#### DATASET RECORDS
— START —
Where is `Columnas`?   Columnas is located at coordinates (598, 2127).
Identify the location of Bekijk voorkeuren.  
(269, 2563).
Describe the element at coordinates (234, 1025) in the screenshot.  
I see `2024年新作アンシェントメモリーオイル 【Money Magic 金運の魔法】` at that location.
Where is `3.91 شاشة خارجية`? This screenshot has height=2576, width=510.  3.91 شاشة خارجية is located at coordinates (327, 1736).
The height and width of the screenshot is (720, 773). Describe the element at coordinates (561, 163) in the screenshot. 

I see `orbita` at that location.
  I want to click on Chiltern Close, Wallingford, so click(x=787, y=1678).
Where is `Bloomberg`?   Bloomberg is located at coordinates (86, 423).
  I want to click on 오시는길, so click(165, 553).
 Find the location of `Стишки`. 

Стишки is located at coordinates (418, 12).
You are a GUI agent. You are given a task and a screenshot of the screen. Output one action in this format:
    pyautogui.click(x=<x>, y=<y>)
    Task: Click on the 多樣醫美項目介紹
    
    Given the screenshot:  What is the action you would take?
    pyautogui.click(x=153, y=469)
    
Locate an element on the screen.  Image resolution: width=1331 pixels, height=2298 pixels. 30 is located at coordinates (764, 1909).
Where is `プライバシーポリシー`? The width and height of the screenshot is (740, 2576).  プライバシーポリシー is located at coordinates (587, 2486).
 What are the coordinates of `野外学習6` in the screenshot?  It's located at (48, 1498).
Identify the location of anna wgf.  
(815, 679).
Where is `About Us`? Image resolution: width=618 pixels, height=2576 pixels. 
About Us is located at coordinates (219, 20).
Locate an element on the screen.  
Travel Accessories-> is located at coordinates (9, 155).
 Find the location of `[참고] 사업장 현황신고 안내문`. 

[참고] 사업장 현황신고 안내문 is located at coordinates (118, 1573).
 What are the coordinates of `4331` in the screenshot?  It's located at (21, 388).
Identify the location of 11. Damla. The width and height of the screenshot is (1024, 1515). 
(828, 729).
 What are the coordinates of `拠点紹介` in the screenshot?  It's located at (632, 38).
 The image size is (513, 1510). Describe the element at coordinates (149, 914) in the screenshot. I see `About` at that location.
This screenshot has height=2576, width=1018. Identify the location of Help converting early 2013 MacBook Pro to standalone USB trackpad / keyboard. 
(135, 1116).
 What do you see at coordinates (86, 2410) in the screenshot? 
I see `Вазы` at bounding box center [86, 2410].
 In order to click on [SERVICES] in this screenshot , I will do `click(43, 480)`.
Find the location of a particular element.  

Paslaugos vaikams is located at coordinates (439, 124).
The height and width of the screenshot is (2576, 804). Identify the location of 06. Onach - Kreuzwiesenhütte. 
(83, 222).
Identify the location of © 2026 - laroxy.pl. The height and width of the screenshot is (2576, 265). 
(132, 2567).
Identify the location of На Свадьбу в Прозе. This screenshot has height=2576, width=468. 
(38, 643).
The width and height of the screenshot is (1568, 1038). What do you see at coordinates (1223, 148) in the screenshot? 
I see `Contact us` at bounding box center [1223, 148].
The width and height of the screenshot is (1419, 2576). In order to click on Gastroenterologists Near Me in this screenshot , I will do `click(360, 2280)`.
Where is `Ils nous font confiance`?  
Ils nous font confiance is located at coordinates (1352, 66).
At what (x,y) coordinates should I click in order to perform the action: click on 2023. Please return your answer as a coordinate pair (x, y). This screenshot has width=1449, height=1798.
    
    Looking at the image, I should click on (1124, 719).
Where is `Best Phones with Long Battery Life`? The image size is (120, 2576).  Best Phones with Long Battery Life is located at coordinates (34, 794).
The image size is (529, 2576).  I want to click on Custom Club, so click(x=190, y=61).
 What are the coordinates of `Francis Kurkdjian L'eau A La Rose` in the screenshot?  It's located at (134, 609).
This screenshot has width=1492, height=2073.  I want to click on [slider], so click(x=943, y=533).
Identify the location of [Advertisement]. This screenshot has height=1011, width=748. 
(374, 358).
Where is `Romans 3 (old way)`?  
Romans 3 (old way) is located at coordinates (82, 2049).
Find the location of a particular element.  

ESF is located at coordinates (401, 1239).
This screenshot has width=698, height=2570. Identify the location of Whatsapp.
— END —
Format the listing above as a numbered list, leaving out the blank lines.

#### EXERCISE ANSWER
1. Where is `Columnas`?   Columnas is located at coordinates (598, 2127).
2. Identify the location of Bekijk voorkeuren.  
3. (269, 2563).
4. Describe the element at coordinates (234, 1025) in the screenshot.  
5. I see `2024年新作アンシェントメモリーオイル 【Money Magic 金運の魔法】` at that location.
6. Where is `3.91 شاشة خارجية`? This screenshot has height=2576, width=510.  3.91 شاشة خارجية is located at coordinates (327, 1736).
7. The height and width of the screenshot is (720, 773). Describe the element at coordinates (561, 163) in the screenshot. 
8. I see `orbita` at that location.
9.   I want to click on Chiltern Close, Wallingford, so click(x=787, y=1678).
10. Where is `Bloomberg`?   Bloomberg is located at coordinates (86, 423).
11.   I want to click on 오시는길, so click(165, 553).
12.  Find the location of `Стишки`. 
13. Стишки is located at coordinates (418, 12).
14. You are a GUI agent. You are given a task and a screenshot of the screen. Output one action in this format:
15.     pyautogui.click(x=<x>, y=<y>)
16.     Task: Click on the 多樣醫美項目介紹
17.     Given the screenshot:  What is the action you would take?
18.     pyautogui.click(x=153, y=469)
19. Locate an element on the screen.  Image resolution: width=1331 pixels, height=2298 pixels. 30 is located at coordinates (764, 1909).
20. Where is `プライバシーポリシー`? The width and height of the screenshot is (740, 2576).  プライバシーポリシー is located at coordinates (587, 2486).
21.  What are the coordinates of `野外学習6` in the screenshot?  It's located at (48, 1498).
22. Identify the location of anna wgf.  
23. (815, 679).
24. Where is `About Us`? Image resolution: width=618 pixels, height=2576 pixels. 
25. About Us is located at coordinates (219, 20).
26. Locate an element on the screen.  
27. Travel Accessories-> is located at coordinates (9, 155).
28.  Find the location of `[참고] 사업장 현황신고 안내문`. 
29. [참고] 사업장 현황신고 안내문 is located at coordinates (118, 1573).
30.  What are the coordinates of `4331` in the screenshot?  It's located at (21, 388).
31. Identify the location of 11. Damla. The width and height of the screenshot is (1024, 1515). 
32. (828, 729).
33.  What are the coordinates of `拠点紹介` in the screenshot?  It's located at (632, 38).
34.  The image size is (513, 1510). Describe the element at coordinates (149, 914) in the screenshot. I see `About` at that location.
35. This screenshot has height=2576, width=1018. Identify the location of Help converting early 2013 MacBook Pro to standalone USB trackpad / keyboard. 
36. (135, 1116).
37.  What do you see at coordinates (86, 2410) in the screenshot? 
38. I see `Вазы` at bounding box center [86, 2410].
39.  In order to click on [SERVICES] in this screenshot , I will do `click(43, 480)`.
40. Find the location of a particular element.  
41. Paslaugos vaikams is located at coordinates (439, 124).
42. The height and width of the screenshot is (2576, 804). Identify the location of 06. Onach - Kreuzwiesenhütte. 
43. (83, 222).
44. Identify the location of © 2026 - laroxy.pl. The height and width of the screenshot is (2576, 265). 
45. (132, 2567).
46. Identify the location of На Свадьбу в Прозе. This screenshot has height=2576, width=468. 
47. (38, 643).
48. The width and height of the screenshot is (1568, 1038). What do you see at coordinates (1223, 148) in the screenshot? 
49. I see `Contact us` at bounding box center [1223, 148].
50. The width and height of the screenshot is (1419, 2576). In order to click on Gastroenterologists Near Me in this screenshot , I will do `click(360, 2280)`.
51. Where is `Ils nous font confiance`?  
52. Ils nous font confiance is located at coordinates (1352, 66).
53. At what (x,y) coordinates should I click in order to perform the action: click on 2023. Please return your answer as a coordinate pair (x, y). This screenshot has width=1449, height=1798.
54.     Looking at the image, I should click on (1124, 719).
55. Where is `Best Phones with Long Battery Life`? The image size is (120, 2576).  Best Phones with Long Battery Life is located at coordinates (34, 794).
56. The image size is (529, 2576).  I want to click on Custom Club, so click(x=190, y=61).
57.  What are the coordinates of `Francis Kurkdjian L'eau A La Rose` in the screenshot?  It's located at (134, 609).
58. This screenshot has width=1492, height=2073.  I want to click on [slider], so click(x=943, y=533).
59. Identify the location of [Advertisement]. This screenshot has height=1011, width=748. 
60. (374, 358).
61. Where is `Romans 3 (old way)`?  
62. Romans 3 (old way) is located at coordinates (82, 2049).
63. Find the location of a particular element.  
64. ESF is located at coordinates (401, 1239).
65. This screenshot has width=698, height=2570. Identify the location of Whatsapp.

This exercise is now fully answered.